The service is deployed in the k8s container. The JDK version is OpenJDK11, the Pod is configured with 4C4G, and the Java service is configured with a maximum heap memory of 2G.

Problem description

After the service goes online, there is little pressure on the request, but after a long time of operation, the memory occupation of the service heap reaches 99%. A large number of OOM errors appear in log monitoring, and then the container Pod is restarted. It can work normally for a period of time after restart, and then the heap memory occupies 99% again, resulting in OOM error.

Solving process

preliminary analysis

Through container monitoring, check the machine memory occupation diagram for a period of time before Pod restart. It is found that the diagram shows a continuous upward trend, and the Pod restarts after reaching the upper limit of heap memory allocation. Preliminary speculation is that a memory leak has occurred.

Use jmap -histo:live 1 to check the distribution of living objects. It is found that byte array occupies more memory and the number of PoolSubpage objects is also large. It is suspected that netty has a memory leak.

Check the ERROR log in ELK. In addition to the OOM ERROR, a small amount of netty ERROR information is found. The exception stack is as follows:

LEAK: ByteBuf.release() was not called before it's garbage-collected. See https://netty.io/wiki/reference-counted-objects.html for more information.
Recent access records: 
Created at:
    io.netty.buffer.PooledByteBufAllocator.newHeapBuffer(PooledByteBufAllocator.java:332)
    io.netty.buffer.AbstractByteBufAllocator.heapBuffer(AbstractByteBufAllocator.java:168)
    io.netty.buffer.AbstractByteBufAllocator.heapBuffer(AbstractByteBufAllocator.java:159)
    io.netty.handler.codec.compression.JdkZlibDecoder.decode(JdkZlibDecoder.java:180)
    io.netty.handler.codec.ByteToMessageDecoder.decodeRemovalReentryProtection(ByteToMessageDecoder.java:493)
    io.netty.handler.codec.ByteToMessageDecoder.callDecode(ByteToMessageDecoder.java:432)
    ...

It can be seen from the exception prompt message that the heap memory ByteBuf of netty is recycled by GC without being released, while netty uses the memory pool for heap memory management. If ByteBuff is recycled by GC without calling the release() method, the reference count of a large number of memory blocks in the memory pool cannot be reset to zero, resulting in the failure of memory recycling. After ByteBuf is recycled by GC, the application can no longer call the release () method, which leads to memory leakage.

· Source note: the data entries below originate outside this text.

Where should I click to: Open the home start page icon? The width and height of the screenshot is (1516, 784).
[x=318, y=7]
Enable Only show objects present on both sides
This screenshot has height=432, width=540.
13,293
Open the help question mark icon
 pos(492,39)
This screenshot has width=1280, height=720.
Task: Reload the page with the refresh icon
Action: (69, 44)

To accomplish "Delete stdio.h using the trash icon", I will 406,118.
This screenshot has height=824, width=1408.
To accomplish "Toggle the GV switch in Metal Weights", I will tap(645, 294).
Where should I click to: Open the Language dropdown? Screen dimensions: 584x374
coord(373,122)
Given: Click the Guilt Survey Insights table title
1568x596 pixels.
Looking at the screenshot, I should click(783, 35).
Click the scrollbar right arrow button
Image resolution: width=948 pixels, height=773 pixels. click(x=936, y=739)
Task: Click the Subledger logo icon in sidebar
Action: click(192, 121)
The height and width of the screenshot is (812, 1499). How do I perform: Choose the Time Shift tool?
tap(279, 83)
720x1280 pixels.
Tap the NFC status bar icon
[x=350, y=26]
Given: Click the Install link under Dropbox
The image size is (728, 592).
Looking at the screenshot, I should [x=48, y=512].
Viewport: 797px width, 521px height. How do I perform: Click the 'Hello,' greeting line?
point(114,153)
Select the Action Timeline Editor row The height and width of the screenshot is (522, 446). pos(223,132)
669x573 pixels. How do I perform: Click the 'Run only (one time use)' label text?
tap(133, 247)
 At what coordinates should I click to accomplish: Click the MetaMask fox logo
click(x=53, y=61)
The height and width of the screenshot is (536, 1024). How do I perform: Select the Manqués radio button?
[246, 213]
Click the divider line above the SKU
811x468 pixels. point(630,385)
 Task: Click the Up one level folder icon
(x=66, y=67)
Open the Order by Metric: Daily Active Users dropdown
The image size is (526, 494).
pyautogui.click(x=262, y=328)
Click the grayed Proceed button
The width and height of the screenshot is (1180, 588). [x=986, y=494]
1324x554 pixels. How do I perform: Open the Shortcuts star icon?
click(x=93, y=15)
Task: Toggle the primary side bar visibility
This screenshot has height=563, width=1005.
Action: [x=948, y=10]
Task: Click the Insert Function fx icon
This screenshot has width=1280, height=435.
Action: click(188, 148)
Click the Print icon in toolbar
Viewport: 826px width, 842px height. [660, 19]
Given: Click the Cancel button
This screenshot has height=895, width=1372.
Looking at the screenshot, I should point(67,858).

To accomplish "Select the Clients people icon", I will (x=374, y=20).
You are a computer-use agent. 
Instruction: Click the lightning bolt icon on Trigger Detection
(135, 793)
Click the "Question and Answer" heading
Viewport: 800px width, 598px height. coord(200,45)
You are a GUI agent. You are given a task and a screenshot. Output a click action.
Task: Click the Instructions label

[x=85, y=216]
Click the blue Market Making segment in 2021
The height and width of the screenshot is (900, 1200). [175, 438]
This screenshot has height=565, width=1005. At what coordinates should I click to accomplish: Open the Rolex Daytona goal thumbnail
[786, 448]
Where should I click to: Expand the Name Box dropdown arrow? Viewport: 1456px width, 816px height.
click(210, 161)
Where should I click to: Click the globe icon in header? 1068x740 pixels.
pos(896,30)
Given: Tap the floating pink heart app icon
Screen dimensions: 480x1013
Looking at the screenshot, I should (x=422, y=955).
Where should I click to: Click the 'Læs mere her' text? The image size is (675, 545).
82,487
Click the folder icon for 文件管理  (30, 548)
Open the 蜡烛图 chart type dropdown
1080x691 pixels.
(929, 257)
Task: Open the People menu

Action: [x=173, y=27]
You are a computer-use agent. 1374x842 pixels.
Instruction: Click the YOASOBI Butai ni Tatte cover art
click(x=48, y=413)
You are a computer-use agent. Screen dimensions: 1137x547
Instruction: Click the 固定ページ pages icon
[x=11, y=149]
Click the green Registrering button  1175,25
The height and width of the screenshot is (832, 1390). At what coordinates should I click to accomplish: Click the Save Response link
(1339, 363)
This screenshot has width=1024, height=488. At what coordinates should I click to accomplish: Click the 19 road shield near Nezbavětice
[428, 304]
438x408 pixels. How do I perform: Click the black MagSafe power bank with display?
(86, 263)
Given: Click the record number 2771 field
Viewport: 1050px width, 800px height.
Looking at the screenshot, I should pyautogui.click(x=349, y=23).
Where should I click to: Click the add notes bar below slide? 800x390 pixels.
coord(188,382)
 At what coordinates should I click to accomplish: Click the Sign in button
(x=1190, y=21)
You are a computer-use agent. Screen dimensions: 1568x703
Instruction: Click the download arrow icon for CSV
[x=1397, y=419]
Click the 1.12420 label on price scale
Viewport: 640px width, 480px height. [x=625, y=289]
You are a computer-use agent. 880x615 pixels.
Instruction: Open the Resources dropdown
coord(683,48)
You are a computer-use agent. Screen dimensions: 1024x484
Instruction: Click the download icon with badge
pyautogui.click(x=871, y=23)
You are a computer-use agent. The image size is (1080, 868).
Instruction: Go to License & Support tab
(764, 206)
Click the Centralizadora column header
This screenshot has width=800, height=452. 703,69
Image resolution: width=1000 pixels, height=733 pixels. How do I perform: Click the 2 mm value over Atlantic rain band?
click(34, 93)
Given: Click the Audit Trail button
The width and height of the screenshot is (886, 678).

Locate the location of the problem

Where netty is used in the project: Redisson, WebFlux and WebClient. Considering that the third-party library is very mature and has been applied in many commercial projects, the problem is unlikely to appear in the library code, which may be due to the wrong way of use. The main coding used in the application is WebClient, which is used to request the HTML of the third-party page.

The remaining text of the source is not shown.